Abstract

AbstractLake Hulun is the fifth‐largest lake in China, playing a substantial role in maintaining the balance of the grassland ecosystem of the Mongolia Plateau, which is a crucial ecological barrier in North China. To better understand the changing characteristics of Lake Hulun and the driving mechanisms, it is necessary to investigate the water storage changes of Lake Hulun on extended timescales. The main objective of this study is to reconstruct the water storage time series of Lake Hulun over the past century. We employed a machine learning approach termed the extreme gradient boosting tree (XGBoost) to reconstruct the water storage changes over a one‐century timescale based on the generated bathymetry and satellite altimetry data and investigated the relationships with hydrological and climatic variables in long term.
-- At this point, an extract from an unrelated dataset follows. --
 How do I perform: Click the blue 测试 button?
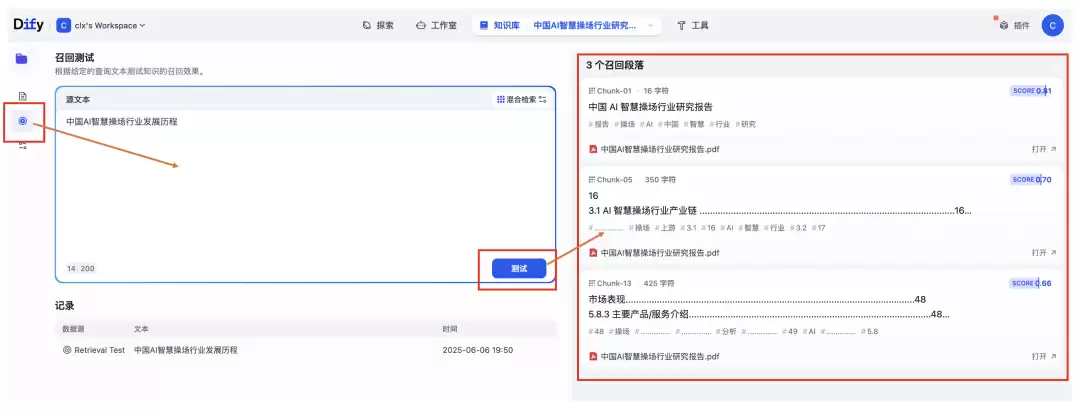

Results show that the water storage changes from 1961 to 2019 were featured by four fluctuation phases, with the highest water storage observed in 1991 (14.02 Gt) and the lowest point in 2012 (5.18 Gt). The century‐scale reconstruction result reveals that the water storage of Lake Hulun reached the highest point in the 1960s within the period of 1910–2019. The lowest stage occurred in the sub‐period of the 1930s–1940s, which was even lower than the alerted shrinkage stage in 2012. The predictive model results indicate the effective performance of the XGBoost model in reconstructing century‐scale water storage variations, with the mean absolute error of 0.68, normalized root mean square error of 0.11, Nash–Sutcliffe efficiency of 0.97, and correlation coefficient of 0.94. The annual fluctuations of water storage were mostly affected by precipitation, followed by vapor pressure, temperature, potential evapotranspiration, and wet day frequency. The dominating characteristics of different variables vary evidently with different sub‐periods. The atmospheric circulations of the Arctic Oscillation, El Nino Southern Oscillation, Pacific Decadal Oscillation, and North Atlantic Oscillation have tight associations with the water storage variations of Lake Hulun, which change with different study periods.